= Liste des tâches =
1 – Dans le texte sur le rôle de la France au Rwanda, relevez tous les territoires cités pour illustrer la tradition contre-insurrectionnelle de l'armée française.
2 – Poursuivez le texte sur le rôle de la France au Rwanda en reprenant après sa dernière phrase.

= Texte fourni =
============================================================
Immenses tragédies humaines, les deux événements ont aussi en commun de s'être achevés en fiasco, par une sévère perte d'influence de Paris dans l'une de ses zones stratégiques. Enfin, un acteur majeur traverse les deux périodes : François Mitterrand. Ses ambiguïtés et ses zones d'ombre, en Algérie comme au Rwanda, brouillent la classique division gauche-droite, d'autant que la tragédie rwandaise est intervenue en pleine cohabitation.

Pour schématiser, les anti-Kagamé regroupent les tenants d'une France civilisatrice et sans reproche, assiégée par l'impérialisme anglo-saxon, chargée d'une mission particulière en Afrique. Les tenants de la responsabilité de la France dans le génocide rwandais insistent, au contraire, sur la tradition contre-insurrectionnelle de son armée, de l'Indochine au Rwanda en passant par l'Algérie et le Cameroun (Une guerre noire, Gabriel Périès et David Servenay, La Découverte, 2007), mais aussi sur la complaisance de ses élites politiques envers le fait colonial ou son avatar contemporain, la Françafrique.

Ainsi, François-Xavier Verschave, longtemps président de l'organisation non gouvernementale Survie, disparu en 2005, a activement lutté pour dénoncer le rôle de la France au Rwanda, avec l'aide de la militante associative Sharon Courtoux. Certains contempteurs de la France officielle vont jusqu'à souligner la constante ambiguïté de François Mitterrand et d'une certaine élite française envers la Shoah, qu'ils considèrent comme le premier génocide auquel la France a été mêlée.

Si les polémiques suscitées par les interventions françaises au Rwanda soulèvent de tels enjeux historiques, les motivations de ceux qui militent d'un côté ou de l'autre traduisent des lignes de fracture tant idéologiques qu'intimes. Pour certains, le génocide des Tutsi renvoie à une expérience personnelle traumatisante. C'est le cas de journalistes et d'humanitaires qui, présents au cœur du drame, ont souffert du syndrome de "Fabrice à Waterloo" (se trouver au milieu du carnage mais ne pas en saisir la dimension sur le moment) et de leur propre impuissance.
============================================================
= Données extraites d'une collection =
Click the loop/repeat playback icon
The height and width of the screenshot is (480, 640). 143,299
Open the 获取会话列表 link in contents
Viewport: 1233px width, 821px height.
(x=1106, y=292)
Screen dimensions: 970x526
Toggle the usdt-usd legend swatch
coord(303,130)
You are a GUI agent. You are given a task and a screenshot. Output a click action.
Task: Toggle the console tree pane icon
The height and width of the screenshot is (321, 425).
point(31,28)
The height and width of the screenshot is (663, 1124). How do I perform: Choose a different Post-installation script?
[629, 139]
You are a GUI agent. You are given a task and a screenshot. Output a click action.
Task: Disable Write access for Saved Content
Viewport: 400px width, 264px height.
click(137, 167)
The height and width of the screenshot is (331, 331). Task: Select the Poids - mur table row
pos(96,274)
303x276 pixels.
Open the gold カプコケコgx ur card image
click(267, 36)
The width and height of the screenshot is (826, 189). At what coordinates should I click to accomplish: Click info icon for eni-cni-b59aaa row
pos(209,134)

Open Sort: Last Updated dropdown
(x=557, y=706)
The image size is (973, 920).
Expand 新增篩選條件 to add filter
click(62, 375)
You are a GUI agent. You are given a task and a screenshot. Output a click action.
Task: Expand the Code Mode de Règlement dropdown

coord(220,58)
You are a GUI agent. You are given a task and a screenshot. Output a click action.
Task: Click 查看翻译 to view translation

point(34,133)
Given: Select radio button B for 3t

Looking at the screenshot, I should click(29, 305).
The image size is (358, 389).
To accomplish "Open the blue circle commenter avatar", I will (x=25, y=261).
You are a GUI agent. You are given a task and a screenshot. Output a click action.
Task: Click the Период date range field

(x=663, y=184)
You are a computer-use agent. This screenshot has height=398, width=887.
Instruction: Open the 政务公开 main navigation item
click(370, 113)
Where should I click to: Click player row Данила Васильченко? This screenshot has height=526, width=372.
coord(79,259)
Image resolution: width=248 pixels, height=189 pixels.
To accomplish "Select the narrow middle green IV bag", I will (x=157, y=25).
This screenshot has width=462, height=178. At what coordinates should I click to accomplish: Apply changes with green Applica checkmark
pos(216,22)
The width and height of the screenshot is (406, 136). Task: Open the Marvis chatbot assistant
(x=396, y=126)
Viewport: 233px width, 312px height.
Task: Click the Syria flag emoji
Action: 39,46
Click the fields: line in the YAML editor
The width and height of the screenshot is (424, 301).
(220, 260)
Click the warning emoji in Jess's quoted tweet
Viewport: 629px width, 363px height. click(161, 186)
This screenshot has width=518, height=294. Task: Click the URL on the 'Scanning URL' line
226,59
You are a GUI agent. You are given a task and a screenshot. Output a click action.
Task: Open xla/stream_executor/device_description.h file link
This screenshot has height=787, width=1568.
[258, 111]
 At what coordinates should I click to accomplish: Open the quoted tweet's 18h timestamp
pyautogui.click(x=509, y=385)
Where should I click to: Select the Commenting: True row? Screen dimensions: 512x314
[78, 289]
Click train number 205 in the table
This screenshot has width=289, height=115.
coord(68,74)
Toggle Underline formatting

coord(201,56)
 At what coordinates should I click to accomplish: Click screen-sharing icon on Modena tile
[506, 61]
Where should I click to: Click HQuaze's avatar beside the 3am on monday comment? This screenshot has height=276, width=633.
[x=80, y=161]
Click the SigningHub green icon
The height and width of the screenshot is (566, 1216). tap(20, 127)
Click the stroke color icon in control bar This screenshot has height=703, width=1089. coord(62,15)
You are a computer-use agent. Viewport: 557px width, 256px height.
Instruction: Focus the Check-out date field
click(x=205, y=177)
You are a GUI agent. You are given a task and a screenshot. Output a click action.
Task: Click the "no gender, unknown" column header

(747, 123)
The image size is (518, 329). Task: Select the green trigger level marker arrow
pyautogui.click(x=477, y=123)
============================================================
= Résultats finaux =
1 – Indochine, Rwanda, Algérie, Cameroun

2 –
"Face à l'ampleur du crime, à l'absolu du génocide, le témoin est conduit à se placer en exigence d'être, lui aussi, un témoin absolu. Mais il ne le peut, écrit Patrick de Saint-Exupéry dans la revue Controverses en novembre 2007, à propos de son travail au Rwanda pour Le Figaro en 1994. (...) Il reste un témoin fragmentaire : quand il voit, il ne voit jamais assez. Il n'a vu (...) que des scènes, qu'un moment. Il n'a pas vu la machine de mort à l'œuvre à l'échelle du pays entier." Depuis lors, ses souvenirs de la colline de Bisesero, refuge des Tutsi assiégés, que l'armée française aurait intentionnellement tardé à secourir selon lui, ne cessent de hanter l'ancien reporter. Son enquête approfondie sur le génocide et l'implication de Paris, publiée en 1998, a été à l'origine de la mission d'information parlementaire mise en place par le député socialiste Paul Quilès. La mission a conclu à des "erreurs d'appréciation" et des "dysfonctionnements institutionnels", mais pas à une culpabilité de la France.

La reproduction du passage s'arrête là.